Lysipatha cyanoschista

Scientific classification
- Kingdom: Animalia
- Phylum: Arthropoda
- Class: Insecta
- Order: Lepidoptera
- Family: Gelechiidae
- Genus: Lysipatha
- Species: L. cyanoschista
- Binomial name: Lysipatha cyanoschista Meyrick, 1926

= Lysipatha cyanoschista =

- Authority: Meyrick, 1926

Species of moth

Lysipatha cyanoschista is a moth in the family Gelechiidae. It was described by Edward Meyrick in 1926. It is found on New Guinea.

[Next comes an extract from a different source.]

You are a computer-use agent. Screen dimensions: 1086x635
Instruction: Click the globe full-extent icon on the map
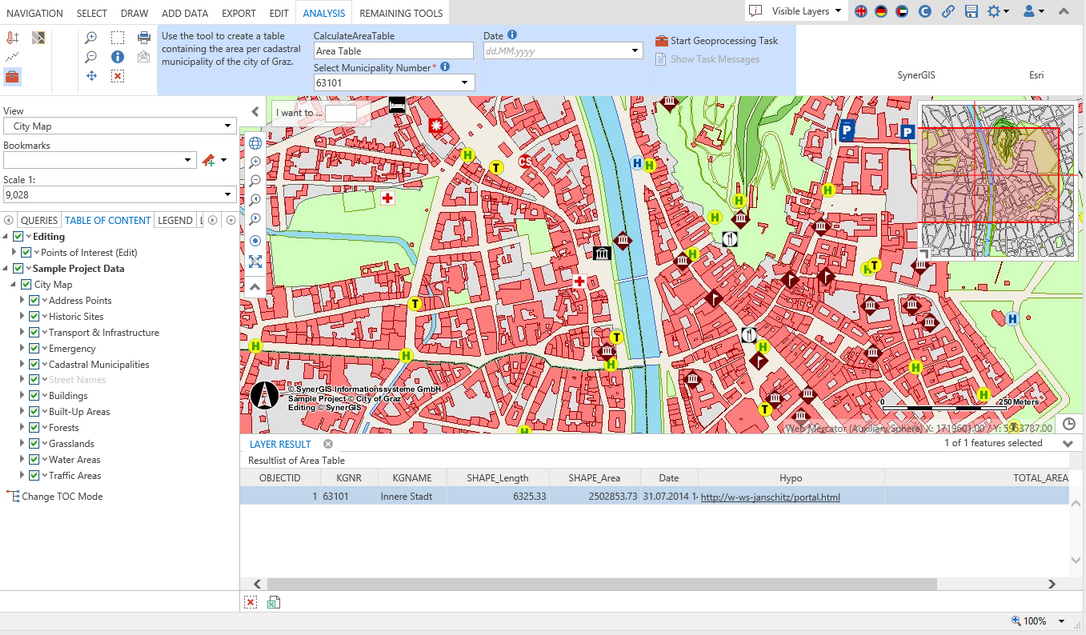(255, 143)
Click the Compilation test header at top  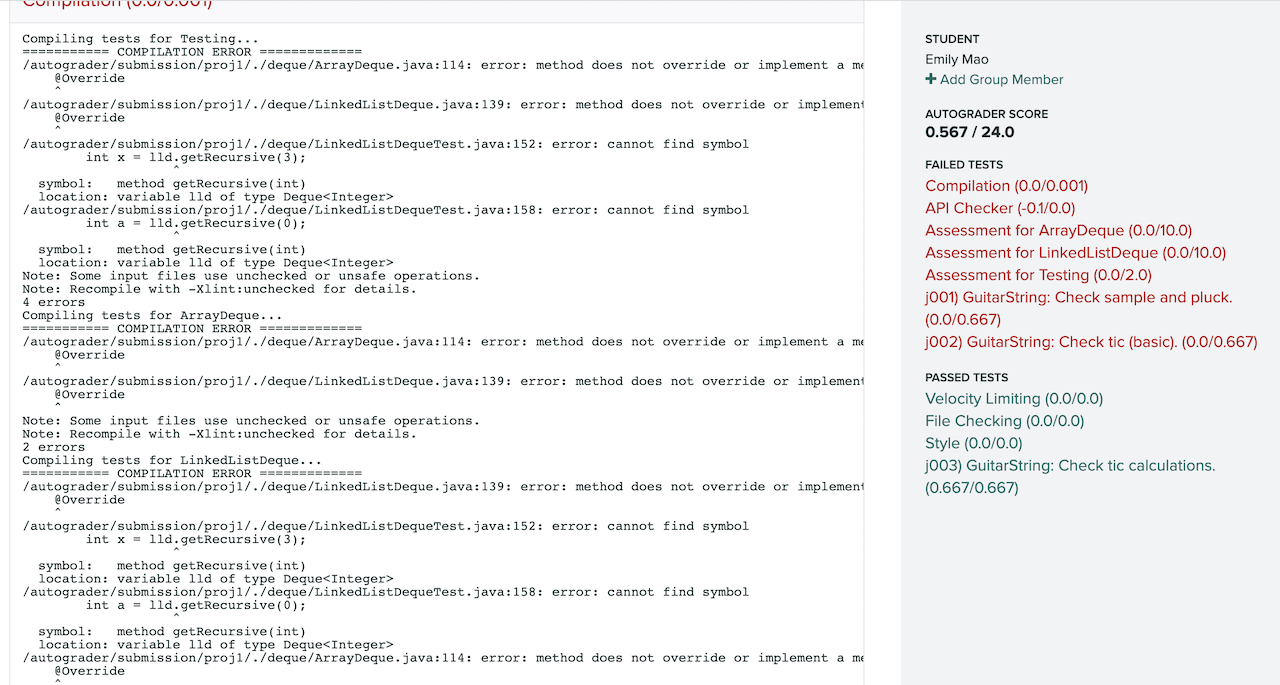(117, 4)
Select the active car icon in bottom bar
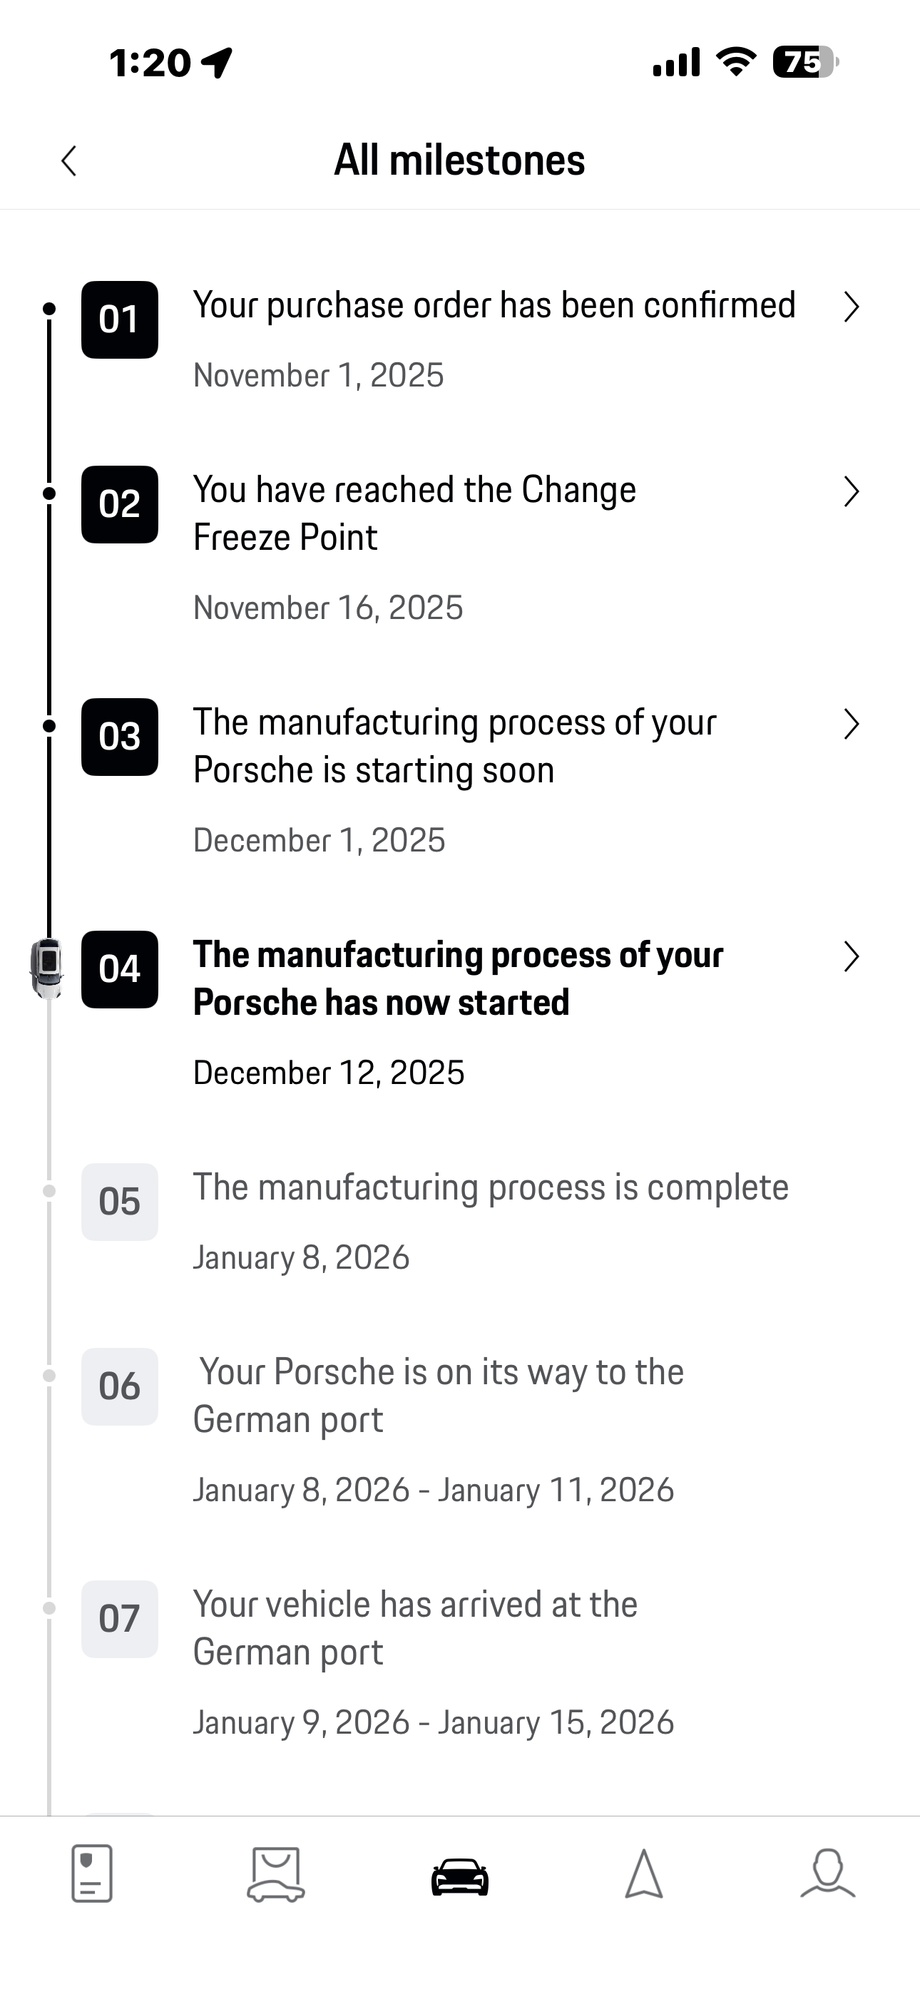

The wingspan is about 15 mm. The forewings are blackish with three ochreous-yellow oval spots in a transverse series in the disc at one-third, the lowest more elongate anteriorly. There is an elongate-oval deep ochreous-yellow blotch extending in the disc from before the middle to four-fifths, with two acute posterior projections touching the termen. There is also a fine yellowish terminal line. The hindwings are deep ochreous yellow with a blackish costal band, with a triangular projecting lobe towards the base, and a projecting bar on the end of the cell, as well as a narrow irregular blackish fascia from this along three-fourths of the termen, with a submedian triangular projection.